When Rosenzweig died in 1929 at the age of 43, he and Buber had already publicly quarreled over their different conceptions of law and Jewish spirituality. In an open letter to Buber of 1924 entitled “The Builders” (Die Baulete) Rosenzweig accused Buber of having failed to free himself from the very Kantianism he had so eloquently criticized. Buber, Rosenzweig maintained, retained the Kantian view of the entire domain of the Mitzvot—the ritual precepts and commands of Judaism—as statutory laws lacking any ethical import. In place of command Buber offered a more “personalist” understanding of the Jew’s relation to God. Conversation or “dialogue” was always Buber’s preferred means of communication with the godhead.
In two essays, “Rosenzweig and Kant: Two Views of Ritual and Religion” and “Law and Sacrament: Ritual Observance in Twentieth-Century Jewish Thought,” Mendes-Flohr presents Rosenzweig’s defense of the commandments (Gebote) as the primordial form of Jewish experience. The core of the commandment is not law (Gesetz), which would be merely “formal” and lacking in content, but a specific injunction to love God and one’s neighbor. Both in “The Builders” and the Star of Redemption, written literally in the trenches during World War I, Rosenzweig offered a defense of the mitzvot as the commanding voice of God in the world. The performance of a mitzvah is not a dead ritual but the means, the sole means, by which one can feel the divine presence. This is not to say that Rosenzweig recommended an orthodox acceptance of all the commandments but rather an “open ended” or pragmatic approach to ritual observance. One should in the end accept only as many of the laws and precepts as seem “personally possible.”

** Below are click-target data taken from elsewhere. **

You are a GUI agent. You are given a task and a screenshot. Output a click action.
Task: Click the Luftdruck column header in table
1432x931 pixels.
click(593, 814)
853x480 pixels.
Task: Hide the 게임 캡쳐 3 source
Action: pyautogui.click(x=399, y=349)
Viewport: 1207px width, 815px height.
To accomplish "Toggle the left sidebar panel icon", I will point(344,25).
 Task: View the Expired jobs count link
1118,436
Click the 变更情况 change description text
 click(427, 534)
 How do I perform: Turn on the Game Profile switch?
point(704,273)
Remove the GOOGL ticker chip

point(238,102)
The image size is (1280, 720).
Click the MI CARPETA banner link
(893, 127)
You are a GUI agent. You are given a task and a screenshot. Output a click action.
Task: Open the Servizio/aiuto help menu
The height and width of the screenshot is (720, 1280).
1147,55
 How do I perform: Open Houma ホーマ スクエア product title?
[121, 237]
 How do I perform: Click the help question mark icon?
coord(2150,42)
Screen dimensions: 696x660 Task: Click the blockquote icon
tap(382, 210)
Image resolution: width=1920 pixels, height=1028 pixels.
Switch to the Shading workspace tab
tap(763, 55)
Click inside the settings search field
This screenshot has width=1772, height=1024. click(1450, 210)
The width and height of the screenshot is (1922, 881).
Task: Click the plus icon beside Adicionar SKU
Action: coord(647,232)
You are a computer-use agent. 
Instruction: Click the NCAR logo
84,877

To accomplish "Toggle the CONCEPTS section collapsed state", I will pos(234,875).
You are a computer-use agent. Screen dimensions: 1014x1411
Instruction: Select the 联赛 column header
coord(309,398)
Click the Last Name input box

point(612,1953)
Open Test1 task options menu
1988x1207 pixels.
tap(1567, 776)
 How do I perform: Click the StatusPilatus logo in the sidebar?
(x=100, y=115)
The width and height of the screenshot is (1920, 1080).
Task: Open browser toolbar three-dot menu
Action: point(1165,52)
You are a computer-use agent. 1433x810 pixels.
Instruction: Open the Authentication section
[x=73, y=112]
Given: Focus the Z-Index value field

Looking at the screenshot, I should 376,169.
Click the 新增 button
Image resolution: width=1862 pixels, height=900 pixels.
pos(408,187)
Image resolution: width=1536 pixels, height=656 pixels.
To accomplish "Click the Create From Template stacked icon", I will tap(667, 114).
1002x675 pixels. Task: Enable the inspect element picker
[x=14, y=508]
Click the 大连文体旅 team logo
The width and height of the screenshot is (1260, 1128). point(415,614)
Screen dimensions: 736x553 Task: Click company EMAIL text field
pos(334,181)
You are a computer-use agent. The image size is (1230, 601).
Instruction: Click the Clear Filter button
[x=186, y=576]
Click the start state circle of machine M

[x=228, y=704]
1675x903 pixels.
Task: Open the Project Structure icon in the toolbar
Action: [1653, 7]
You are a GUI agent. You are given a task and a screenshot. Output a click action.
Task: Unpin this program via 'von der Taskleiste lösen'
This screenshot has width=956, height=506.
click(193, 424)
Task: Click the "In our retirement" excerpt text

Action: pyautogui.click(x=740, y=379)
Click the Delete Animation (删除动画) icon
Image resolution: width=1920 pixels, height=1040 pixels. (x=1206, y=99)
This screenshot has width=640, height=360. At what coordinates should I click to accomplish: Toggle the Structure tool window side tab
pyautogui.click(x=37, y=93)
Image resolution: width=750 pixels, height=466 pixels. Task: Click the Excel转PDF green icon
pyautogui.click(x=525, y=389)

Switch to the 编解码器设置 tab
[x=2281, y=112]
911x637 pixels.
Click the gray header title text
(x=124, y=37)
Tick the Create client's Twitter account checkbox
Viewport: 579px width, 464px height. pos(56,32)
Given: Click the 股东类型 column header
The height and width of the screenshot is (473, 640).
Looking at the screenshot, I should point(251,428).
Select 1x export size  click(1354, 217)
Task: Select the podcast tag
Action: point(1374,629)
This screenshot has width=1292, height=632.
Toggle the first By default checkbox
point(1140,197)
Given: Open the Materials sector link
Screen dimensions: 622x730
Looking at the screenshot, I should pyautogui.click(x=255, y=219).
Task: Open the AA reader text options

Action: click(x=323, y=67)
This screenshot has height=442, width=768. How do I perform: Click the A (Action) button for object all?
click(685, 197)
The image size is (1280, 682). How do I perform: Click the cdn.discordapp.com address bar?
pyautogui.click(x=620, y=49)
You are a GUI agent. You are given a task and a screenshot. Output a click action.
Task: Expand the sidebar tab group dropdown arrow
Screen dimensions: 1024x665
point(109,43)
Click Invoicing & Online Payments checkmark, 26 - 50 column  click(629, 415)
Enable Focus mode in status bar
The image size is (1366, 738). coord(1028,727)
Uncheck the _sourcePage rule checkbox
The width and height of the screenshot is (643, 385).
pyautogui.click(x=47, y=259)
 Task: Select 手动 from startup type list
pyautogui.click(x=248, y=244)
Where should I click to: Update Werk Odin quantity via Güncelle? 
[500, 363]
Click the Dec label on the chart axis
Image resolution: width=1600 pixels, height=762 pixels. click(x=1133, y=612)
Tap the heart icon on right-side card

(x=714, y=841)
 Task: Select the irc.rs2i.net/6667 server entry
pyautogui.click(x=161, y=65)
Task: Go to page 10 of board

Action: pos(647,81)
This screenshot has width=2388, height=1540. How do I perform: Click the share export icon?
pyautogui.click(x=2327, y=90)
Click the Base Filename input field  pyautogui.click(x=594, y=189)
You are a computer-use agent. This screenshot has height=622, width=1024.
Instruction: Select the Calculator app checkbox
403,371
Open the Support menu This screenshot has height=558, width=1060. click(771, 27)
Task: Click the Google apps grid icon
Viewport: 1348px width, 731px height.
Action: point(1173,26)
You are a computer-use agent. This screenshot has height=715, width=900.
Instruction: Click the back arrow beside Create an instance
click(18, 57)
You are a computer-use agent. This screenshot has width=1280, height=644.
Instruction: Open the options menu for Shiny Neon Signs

The century and a half that separated the publication of Moses Mendelssohn’s Jerusalem in 1783 from the day that Hitler came to power witnessed the most remarkable efflorescence of Jewish thought since the Middle Ages. The attempt to bring together Judaism and German culture provides a striking and overlooked parallel with the attempt to harmonize Torah and Greek philosophy seven centuries earlier. As in the earlier experiment, the attempted synthesis failed. It is the fate of the modern Jew to live between the banks of “two rivers,” between the aspiration for the universal and the assertion of separateness. Not even the creation of the state of Israel has been able to bridge the gap between Judaism and secular political emancipation.
“The establishment of the state of Israel,” as Leo Strauss has reminded us, “is the most profound modification of the Galut [exile, i.e., the Jewish diaspora] which has occurred, but is not the end of the Galut: in the religious sense, and perhaps not only in the religious sense, the state of Israel is part of the Galut.” The establishment of the state of Israel may have allowed Judaism to attain a degree of political normalization, but it has not solved the deeper metaphysical problem. The problem for post-Enlightenment Judaism is to seek a path between the reassertion of an atavistic particularism on the one hand, and the advocacy of a self-liquidating universalism on the other. Divided Passions allows us to understand this problem.
Steven B. Smith is Associate Professor of Political Science at Yale University and author of Hegel’s Critique of Liberalism.